Wie wirkt sich der Widerruf eines Widerrufs aus?

Wird ein Widerruf eines Testament widerrufen, so treten die ursprünglichen testamentarischen Bestimmungen wieder in Kraft, § 2257 BGB.

Beispiel:
Erstes Testament: A und B erben zu gleichen Teilen.
Zweites Testament: C erbt an Stelle von B.
Drittes Testament: D erbt an Stelle von A.
Viertes Testament: Zweites Testament wird widerrufen.

Das zweite Testament hatte das erste insoweit widerrufen als B Erbe werden sollte. Dieser Widerruf wurde durch das vierte Testament aber aufgehoben. B bleibt also weiterhin Erbe, er erbt neben D, dessen Erbeinsetzung aus dem dritten Testament unberührt bleibt.

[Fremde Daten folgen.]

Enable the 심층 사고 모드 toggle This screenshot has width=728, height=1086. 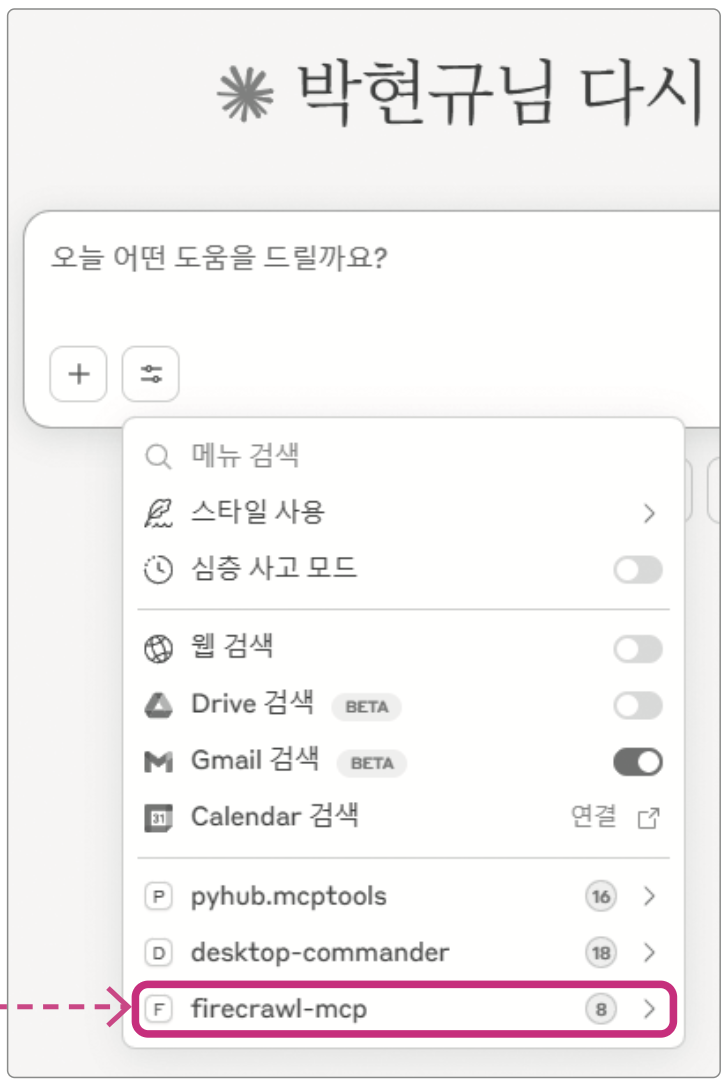coord(637,571)
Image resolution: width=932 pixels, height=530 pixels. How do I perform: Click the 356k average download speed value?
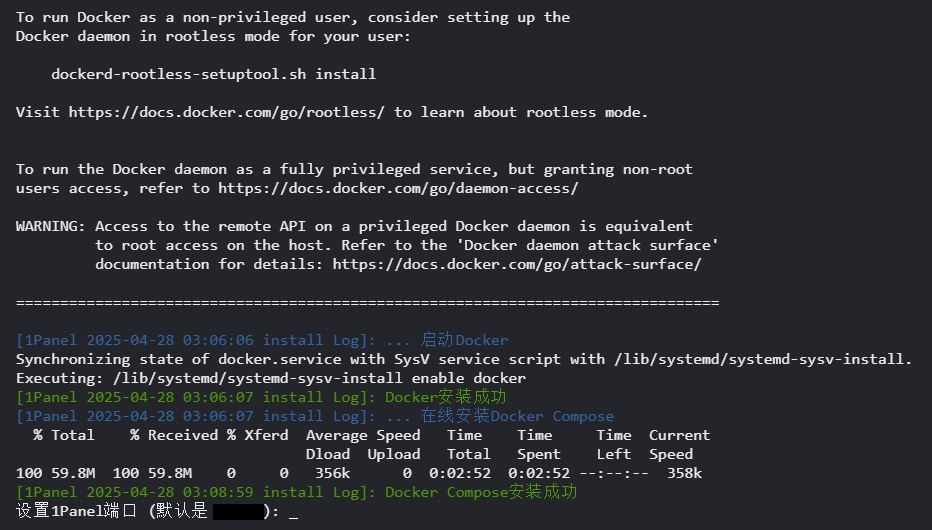click(x=332, y=474)
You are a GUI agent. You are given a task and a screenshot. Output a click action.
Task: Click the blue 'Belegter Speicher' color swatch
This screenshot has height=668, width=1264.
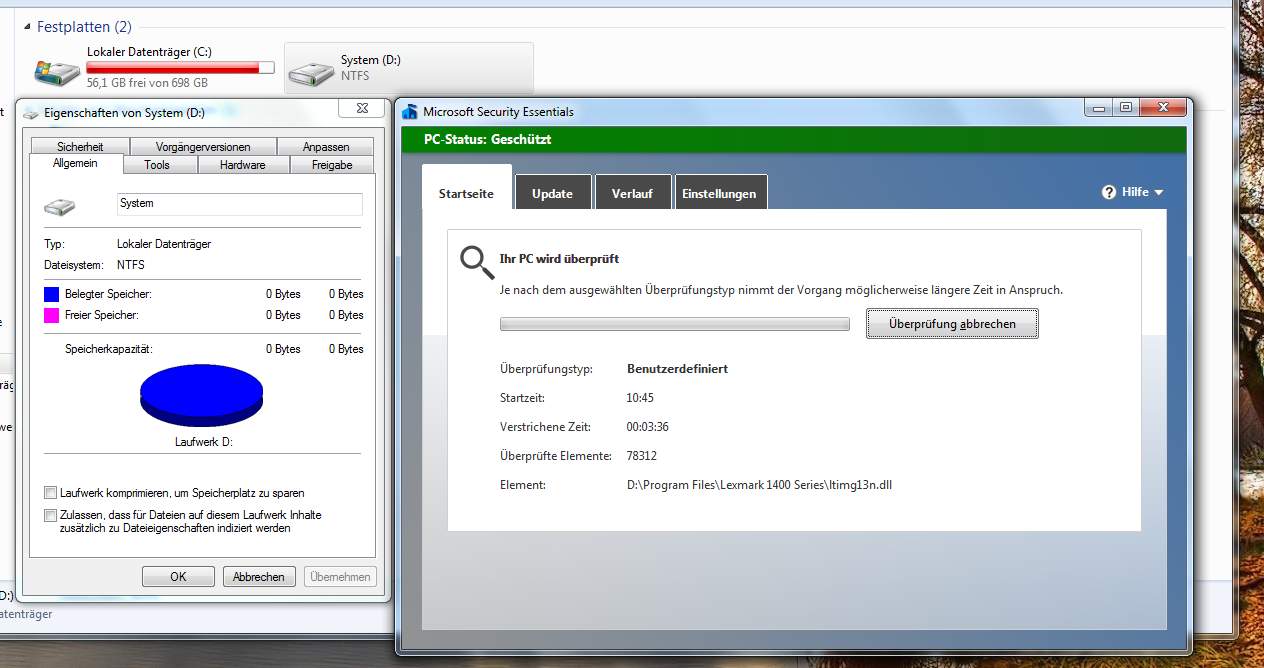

Soll man sein Testament selbst machen oder sich professionelle Hilfe holen?

Diese Frage ist nicht für alle Erblasser gleich zu beantworten.

Dafür, dass man sein Testament auch selbst erstellen kann, spricht unter anderem Folgendes:

  • Das Testament kann auch privatschriftlich erstellt werden.
  • Die Auslegung eines Testaments richtet sich nach dem mutmaßlichen Willen des Erblassers.
  • Für die Auslegung gibt es verschiedene gesetzliche Vermutungen (§§ 2066 bis 2076 BGB), die den typischen Erblasserwillen berücksichtigen.
  • Bei Beauftragung eines Rechtsanwalts oder Notars fallen Gebühren an.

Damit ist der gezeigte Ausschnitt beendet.